Varios cambios diferentes que afectan el cromosoma 7 pueden provocar trastornos del habla y el lenguaje relacionados con FOXP2. Estos cambios involucran una región del brazo largo (q) del cromosoma 7 que contiene el gen FOXP2. El trastorno del habla y el lenguaje relacionado con FOXP2 es una condición poco común. Algunas personas ademés presentan retraso en el desarrollo de las habilidades motoras, como caminar y atar los cordones de los zapatos y trastornos del espectro autista. Si a esta condición se suman otros genes alterados del cromosoma 7 se presenta el trastorno conocido como Síndrome Russell-Silver.

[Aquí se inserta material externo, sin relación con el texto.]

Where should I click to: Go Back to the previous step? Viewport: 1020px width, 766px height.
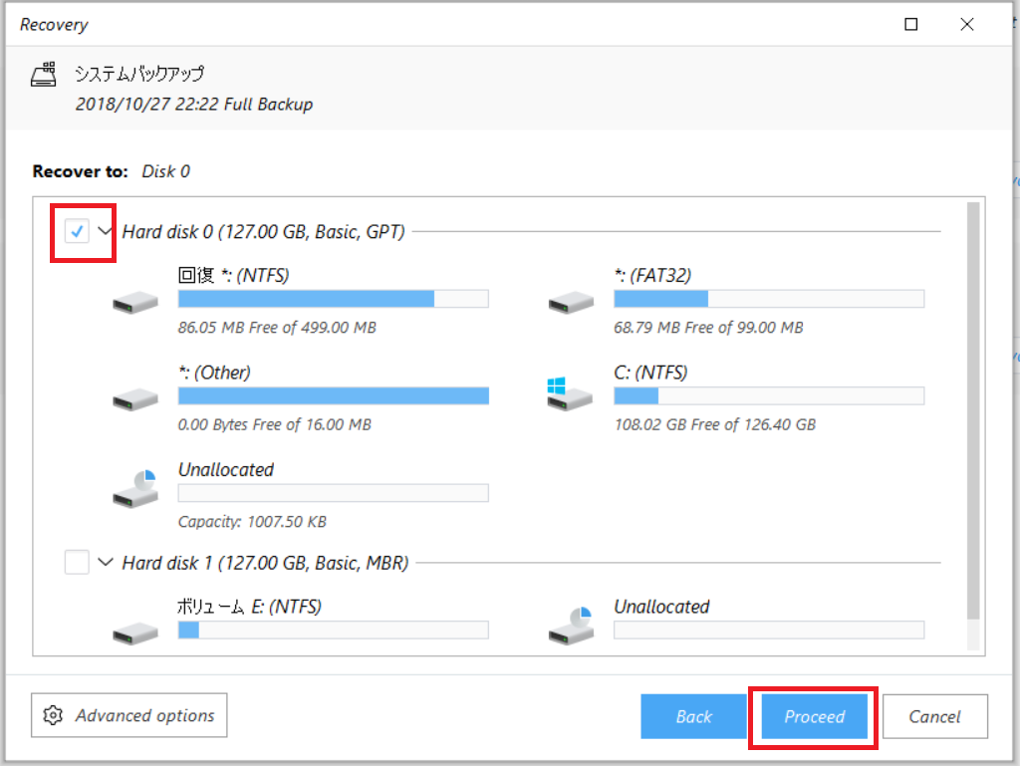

El Síndrome de cefalopolisindactilia de Greig, un trastorno que afecta el desarrollo de las extremidades, la cabeza y la cara. Estos cambios cromosómicos involucran una región del brazo corto (p) del cromosoma 7 que contiene el gen GLI3. Este gen juega un papel importante en el desarrollo de muchos tejidos y órganos antes del nacimiento.
En algunos casos, el síndrome de cefalopolisindactilia de Greig resulta de un reordenamiento (translocación) de material genético entre el cromosoma 7 y algún otro cromosoma. Otros casos son causados por la eliminación de varios genes, incluido GLI3, del brazo corto del cromosoma 7. La pérdida de múltiples genes puede causar una forma más severa de este trastorno llamado síndrome de deleción génica contigua de cefalopolisindactilia de Greig. Las personas con esta forma del trastorno tienen problemas de desarrollo característicos que involucran las extremidades, la cabeza y la cara, junto con convulsiones, retraso del desarrollo y discapacidad intelectual.

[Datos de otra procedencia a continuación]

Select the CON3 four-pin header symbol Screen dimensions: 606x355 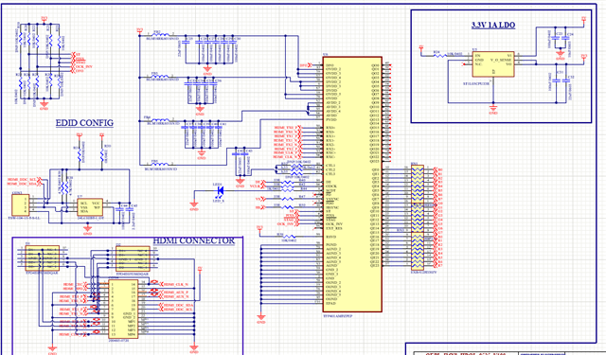[x=20, y=205]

El Síndrome de Russell-Silver es causado por anomalías en el cromosoma 7, una condición rara caracterizada por un crecimiento lento, rasgos faciales distintivos, retraso en el desarrollo, problemas del habla y del lenguaje y problemas de aprendizaje. La expresión de los genes activos es lo que se denomina impronta genética. En estos casos se ha encontrado que la persona tiene algunos genes activos duplicados por parte de la madre, mientras no tiene genes activos por parte del padre.

Las anomalías del cromosoma 7 causan algunos casos de Síndrome de Saethre-Chotzen. Esta rara condición se caracteriza por la fusión prematura de ciertos huesos del cráneo (cráneosinostosis), que impide que el cráneo crezca normalmente y afecta la forma de la cabeza y la cara. Los cambios cromosómicos involucran una región del brazo corto (p) del cromosoma 7 que contiene el gen TWIST1. Este gen juega un papel importante en el desarrollo temprano de la cabeza, la cara y las extremidades. Las anomalías cromosómicas responsables del Síndrome de Saethre-Chotzen incluyen translocaciones de material genético entre el cromosoma 7 y otro cromosoma, un reordenamiento del material genético dentro del cromosoma 7 (inversión) o la formación de una estructura circular anormal llamada anillo.

El Síndrome de Williams es causado por la eliminación de material genético de la región crítica de Williams-Beuren (descrita anteriormente). Los investigadores creen que los rasgos característicos del síndrome de Williams, que incluyen discapacidad intelectual leve o moderada o problemas de aprendizaje, características de personalidad únicas, rasgos faciales distintivos y problemas cardíacos y de los vasos sanguíneos (cardiovasculares), probablemente estén relacionados con la pérdida de varios de los genes. en esta región. Por el momento, la relación entre la mayoría de los genes en la región eliminada y los signos y síntomas del síndrome de Williams sigue en investigación.

Algunos otros trastornos del cromosoma 7 incluyen supresiones, traslocaciones o un cromosoma 7 adicional (trisomía 7).